Start of Material to process

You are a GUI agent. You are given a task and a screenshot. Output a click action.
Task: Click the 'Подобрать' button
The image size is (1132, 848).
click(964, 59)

End of Material to process
Start of Material to process

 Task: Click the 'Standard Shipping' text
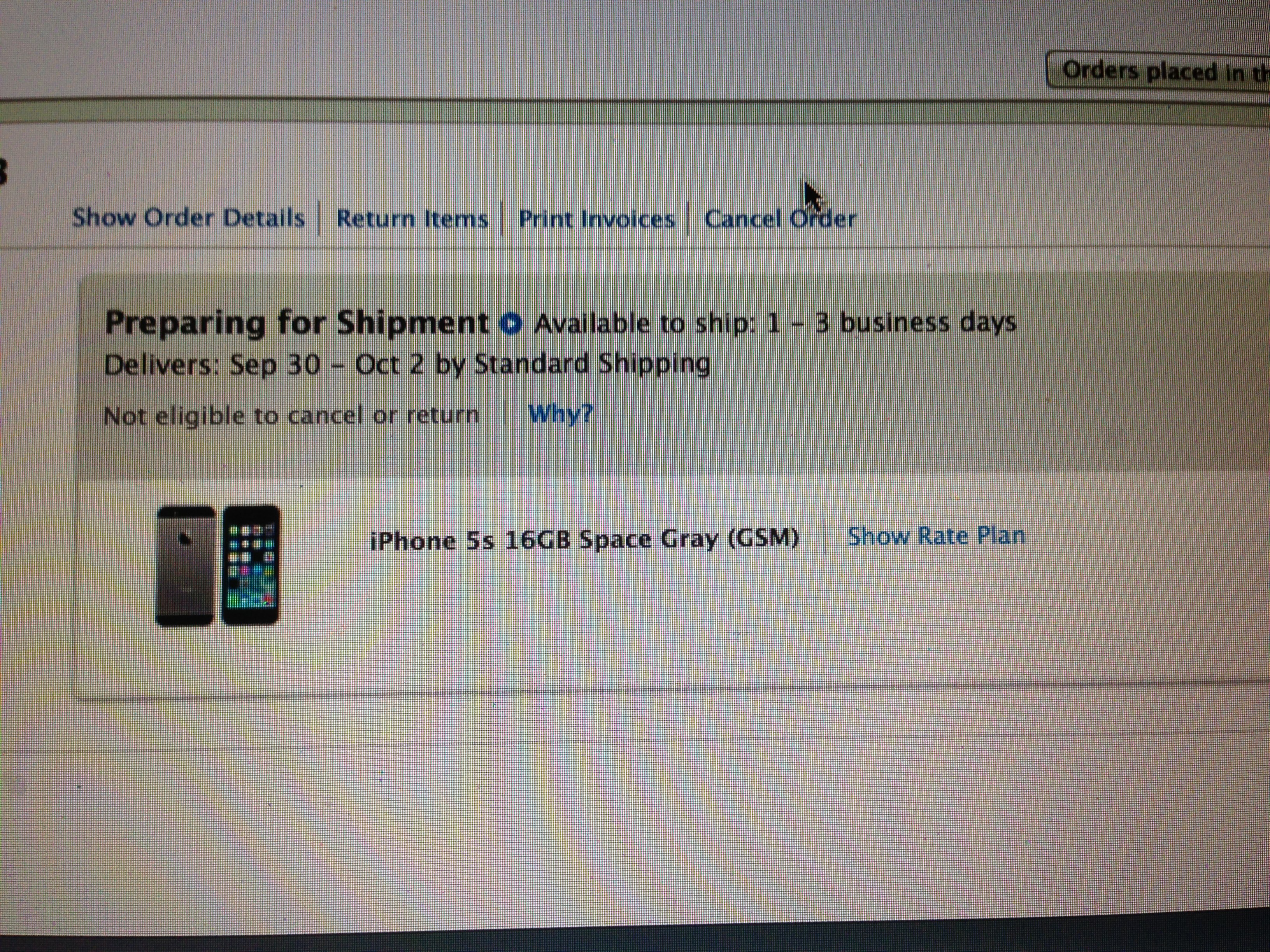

End of Material to process

> Goal
Print the records verbatim, from the line containing "You are a GUI" through the line containing "click(964, 59)", including both of those lines.

> The reply
You are a GUI agent. You are given a task and a screenshot. Output a click action.
Task: Click the 'Подобрать' button
The image size is (1132, 848).
click(964, 59)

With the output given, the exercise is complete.